In New Jersey, however, an unreported decision of the Appellate Division recently reversed and remanded a derivative claim involving a Delaware limited liability company, holding that a traditional choice of law analysis was applicable. The first step of that process, the Appellate Division held was to ascertain if there was an actual conflict between the state in which the action was being heard and the state where it was was organized.
New Jersey Conflict of Laws Analysis May Trump Internal Affairs Doctrine
The Appellate Division found between New York and New Jersey law and applied the law of New Jersey to the derivative claims at issue. We wrote about that decision recently. (New Jersey Court Rejects Choice of Delaware Law Under RULLCA) Even though New Jersey has adopted a statutory application of the internal affairs doctrine, the court used the traditional analysis.
Derivative claims are an example of the problems that can arise. New Jersey allows a party to plead demand futility, as does New York, but in New Jersey a trial judge has discretion to disregard the rules concerning derivative liability in some circumstances. Pennsylvania has a general hard rule prohibiting futility pleading and requires the business to have an opportunity to have the claims investigated by an independent committee.
New Jersey and Pennsylvania permit the expulsion of limited liability company members, known as involuntary dissociation, while New York does not. In Pennsylvania the claim for involuntary dissociation can be brought by a member or the company. In New Jersey, only by the company.
New Jersey has no minimum ownership requirement for oppressed shareholder actions involving corporations. In New York, the plaintiff in an oppressed shareholder action must own at least 20 percent of the shares. The New York corporation can exercise a right to purchase the shares of the plaintiff for fair value, converting the oppression claim into a claim over the value of the shares that the plaintiff must now sell.

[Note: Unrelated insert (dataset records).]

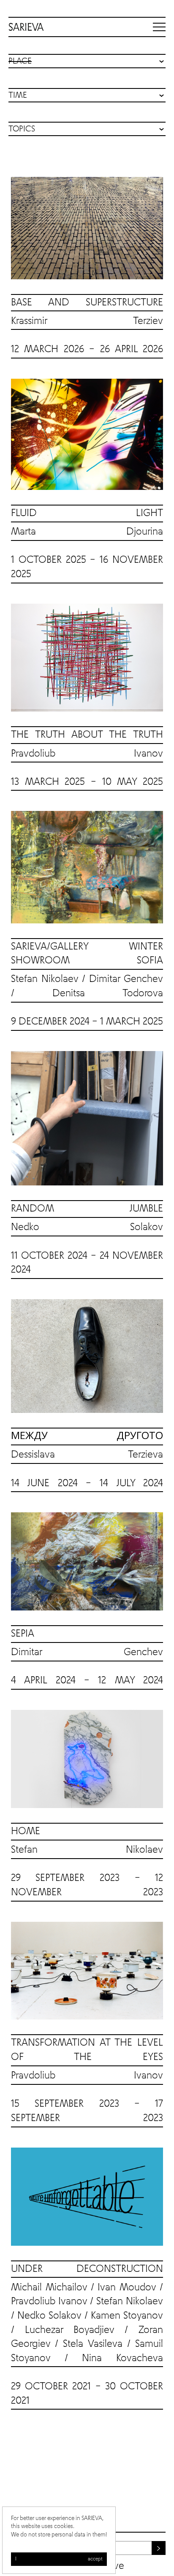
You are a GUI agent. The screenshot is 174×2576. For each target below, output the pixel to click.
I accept (59, 2559)
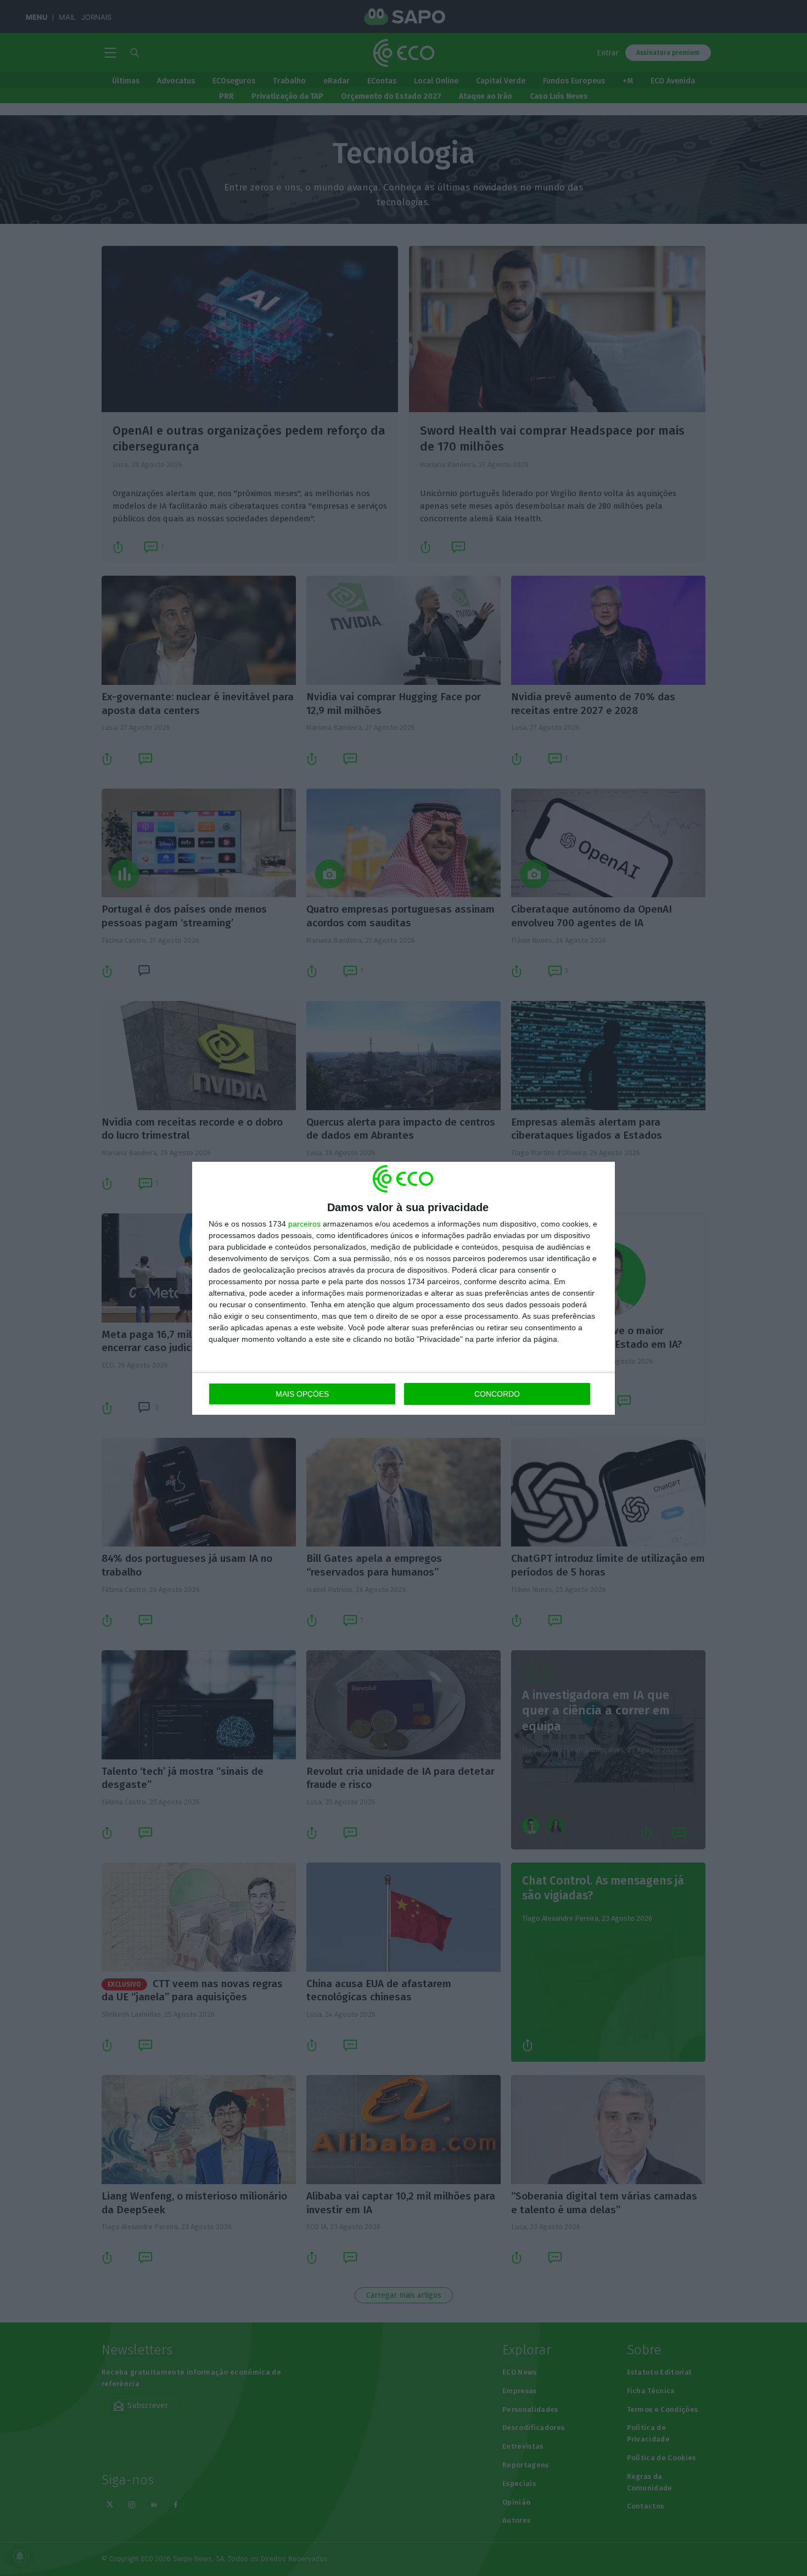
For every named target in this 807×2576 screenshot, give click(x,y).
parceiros (304, 1224)
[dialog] (403, 1288)
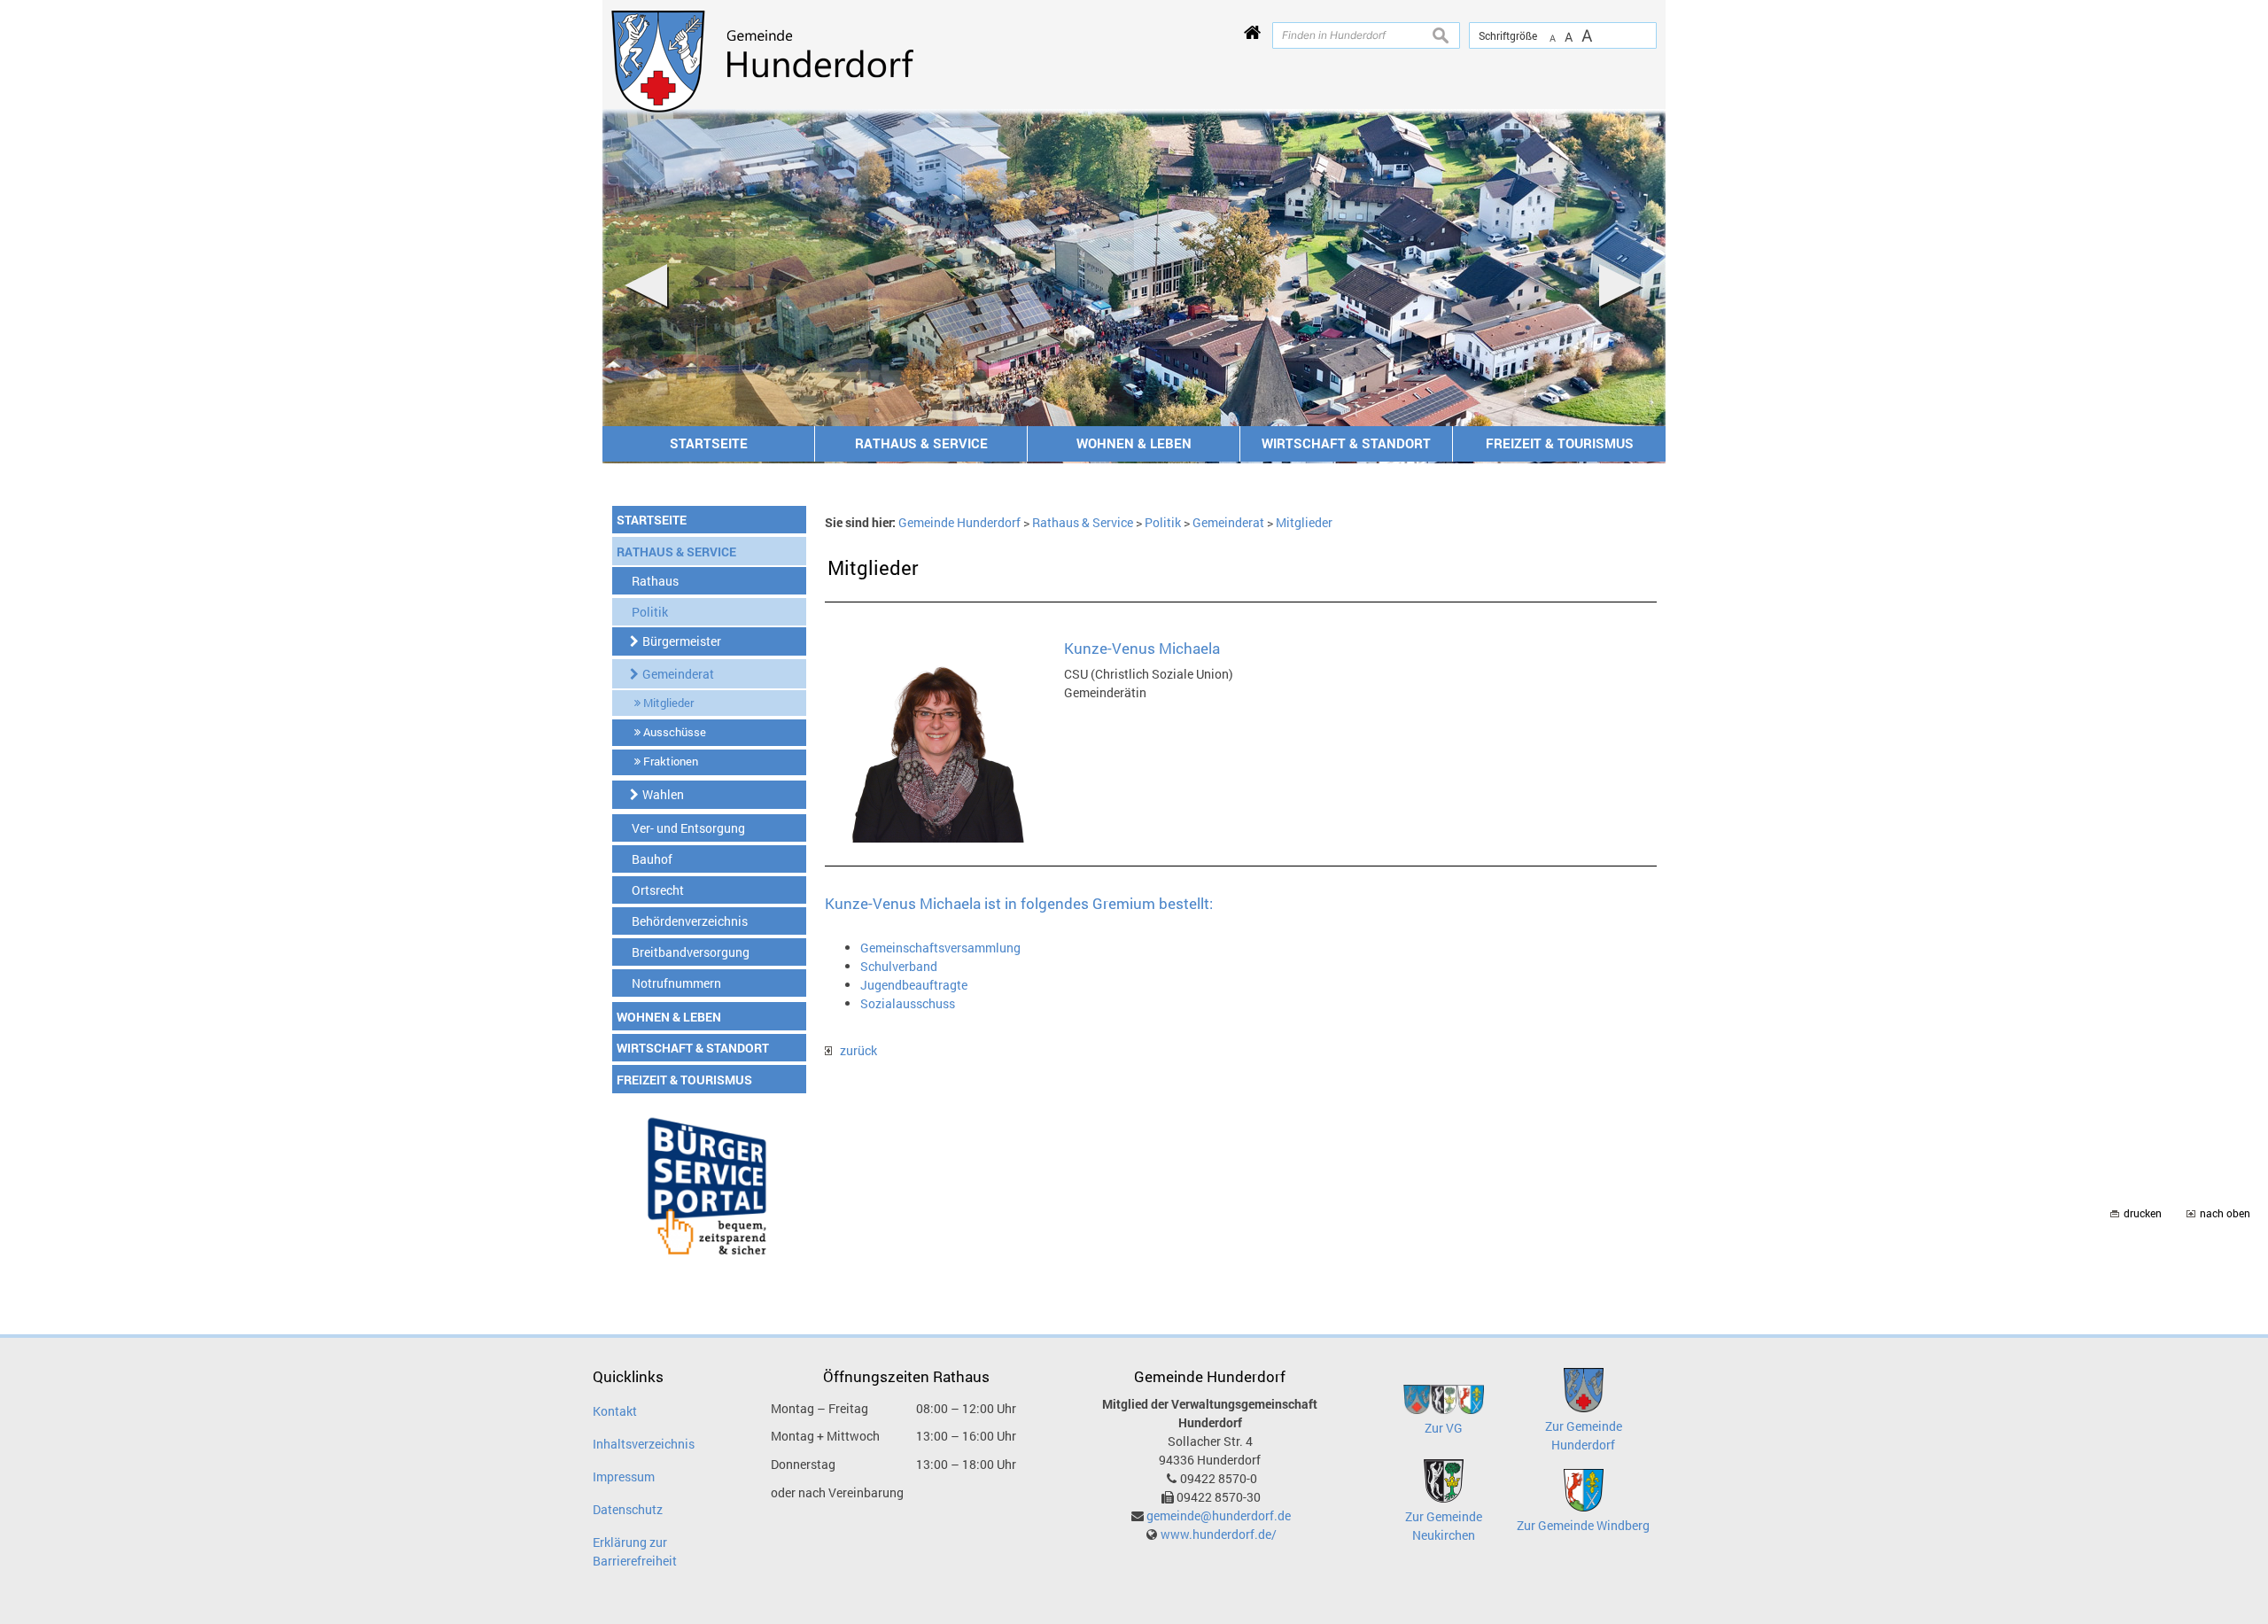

Amalgamation Avoids Conflict of Laws Issue
That brings us to the issue of what to do with multiple business entities organized under the law of multiple states. The idea of a “single business entity” or an “amalgamation” has been explicitly addressed only by the courts of South Carolina and Texas. The underlying theory behind the South Carolina Supreme Court has been a combination of a piercing the veil theory and conflicts of law analysis.
The seminal decision, Petruis v. Front Roe Restaurants, involved a South Caroling entity at the hub of the enterprise and a South Carolina plaintiff claiming that he had been wronged. The Supreme Court was willing to look beyond the black letter rule, noting that veil piercing cases involve disputes that “reach beyond the confines of the corporation.”
[T]his threshold amalgamation issue is not as much a question of the inner-workings of foreign corporations as it is an assessment of whether these entities actually operate as a single business enterprise, and thus should be treated as a single entity. Further, one of the three corporate entities, Front Roe, is a South Carolina corporation; much of the conduct at issue occurred, at least in part, in South Carolina; and Pertuis, the minority shareholder, is a South Carolina resident. Accordingly, we conclude the application of South Carolina law is appropriate and that the internal affairs doctrine does not bar our review of this issue.
Where does that leave the parties in a multi-jurisidictional, multi- entity dispute. The amalgamation theory may be the only viable pathway to relief. New York courts, for example, will not grant relief that implicates the sovereignty of another. New Jersey seems as though it has a more liberal approach to choice of law analysis. The outcome is simply uncertain at this point.